START
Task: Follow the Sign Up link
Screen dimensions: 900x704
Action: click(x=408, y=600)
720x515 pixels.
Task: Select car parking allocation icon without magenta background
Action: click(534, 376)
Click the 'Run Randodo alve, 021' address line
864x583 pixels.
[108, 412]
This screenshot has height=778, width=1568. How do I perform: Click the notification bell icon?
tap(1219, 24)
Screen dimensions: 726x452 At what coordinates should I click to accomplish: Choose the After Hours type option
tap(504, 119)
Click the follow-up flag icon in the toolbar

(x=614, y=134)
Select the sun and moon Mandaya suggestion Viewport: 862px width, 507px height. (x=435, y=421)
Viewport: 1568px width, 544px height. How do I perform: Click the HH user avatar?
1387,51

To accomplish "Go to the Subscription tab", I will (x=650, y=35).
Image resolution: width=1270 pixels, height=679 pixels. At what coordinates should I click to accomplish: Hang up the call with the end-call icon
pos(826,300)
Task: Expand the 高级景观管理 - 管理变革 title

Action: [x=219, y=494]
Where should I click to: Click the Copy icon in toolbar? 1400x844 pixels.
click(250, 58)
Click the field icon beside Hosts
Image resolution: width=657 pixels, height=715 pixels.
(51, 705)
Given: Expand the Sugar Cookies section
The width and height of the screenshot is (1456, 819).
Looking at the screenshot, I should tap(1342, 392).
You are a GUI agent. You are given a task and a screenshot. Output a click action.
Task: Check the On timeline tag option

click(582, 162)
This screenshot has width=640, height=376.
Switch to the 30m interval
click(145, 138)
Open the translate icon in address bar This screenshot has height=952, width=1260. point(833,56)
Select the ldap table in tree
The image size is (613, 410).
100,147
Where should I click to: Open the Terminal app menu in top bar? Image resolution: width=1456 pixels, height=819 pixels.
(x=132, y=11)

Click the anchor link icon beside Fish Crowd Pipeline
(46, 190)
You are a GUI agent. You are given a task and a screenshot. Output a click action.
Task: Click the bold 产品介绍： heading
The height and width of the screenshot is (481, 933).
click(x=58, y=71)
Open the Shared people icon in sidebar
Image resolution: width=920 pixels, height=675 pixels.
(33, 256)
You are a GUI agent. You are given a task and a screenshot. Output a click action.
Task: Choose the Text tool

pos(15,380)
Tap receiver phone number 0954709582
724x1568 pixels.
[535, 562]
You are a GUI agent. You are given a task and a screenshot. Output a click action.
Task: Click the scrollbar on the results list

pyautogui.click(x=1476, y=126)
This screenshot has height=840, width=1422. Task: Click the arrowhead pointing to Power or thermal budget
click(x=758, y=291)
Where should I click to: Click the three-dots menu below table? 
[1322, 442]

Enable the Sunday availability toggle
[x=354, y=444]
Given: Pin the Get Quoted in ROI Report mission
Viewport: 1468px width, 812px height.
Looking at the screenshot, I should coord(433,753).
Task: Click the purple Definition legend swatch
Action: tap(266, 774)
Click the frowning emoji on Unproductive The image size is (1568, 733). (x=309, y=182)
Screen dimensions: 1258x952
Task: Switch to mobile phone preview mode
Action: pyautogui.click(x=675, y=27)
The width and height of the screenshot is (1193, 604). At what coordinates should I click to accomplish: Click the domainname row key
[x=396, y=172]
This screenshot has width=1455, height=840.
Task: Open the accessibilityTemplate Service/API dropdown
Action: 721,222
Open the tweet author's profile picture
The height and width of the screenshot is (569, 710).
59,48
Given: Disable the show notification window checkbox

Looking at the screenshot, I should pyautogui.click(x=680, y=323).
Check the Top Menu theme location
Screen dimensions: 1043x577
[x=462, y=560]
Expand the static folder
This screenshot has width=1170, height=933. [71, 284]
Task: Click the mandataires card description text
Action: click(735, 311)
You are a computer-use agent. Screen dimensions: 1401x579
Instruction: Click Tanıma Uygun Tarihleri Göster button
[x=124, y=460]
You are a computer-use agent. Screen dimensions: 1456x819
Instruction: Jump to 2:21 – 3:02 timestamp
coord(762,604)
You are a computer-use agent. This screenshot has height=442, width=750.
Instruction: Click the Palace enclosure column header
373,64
END
▸ What is needed
Can you return, unchanged, the items between the line holding "Task: Expand the 高级景观管理 - 管理变革 title" and the line holding "pyautogui.click(x=1476, y=126)", inclusive?

▸ Written solution
Task: Expand the 高级景观管理 - 管理变革 title

Action: [x=219, y=494]
Where should I click to: Click the Copy icon in toolbar? 1400x844 pixels.
click(250, 58)
Click the field icon beside Hosts
Image resolution: width=657 pixels, height=715 pixels.
(51, 705)
Given: Expand the Sugar Cookies section
The width and height of the screenshot is (1456, 819).
Looking at the screenshot, I should tap(1342, 392).
You are a GUI agent. You are given a task and a screenshot. Output a click action.
Task: Check the On timeline tag option

click(582, 162)
This screenshot has width=640, height=376.
Switch to the 30m interval
click(145, 138)
Open the translate icon in address bar This screenshot has height=952, width=1260. point(833,56)
Select the ldap table in tree
The image size is (613, 410).
100,147
Where should I click to: Open the Terminal app menu in top bar? Image resolution: width=1456 pixels, height=819 pixels.
(x=132, y=11)

Click the anchor link icon beside Fish Crowd Pipeline
(46, 190)
You are a GUI agent. You are given a task and a screenshot. Output a click action.
Task: Click the bold 产品介绍： heading
The height and width of the screenshot is (481, 933).
click(x=58, y=71)
Open the Shared people icon in sidebar
Image resolution: width=920 pixels, height=675 pixels.
(33, 256)
You are a GUI agent. You are given a task and a screenshot. Output a click action.
Task: Choose the Text tool

pos(15,380)
Tap receiver phone number 0954709582
724x1568 pixels.
[535, 562]
You are a GUI agent. You are given a task and a screenshot. Output a click action.
Task: Click the scrollbar on the results list

pyautogui.click(x=1476, y=126)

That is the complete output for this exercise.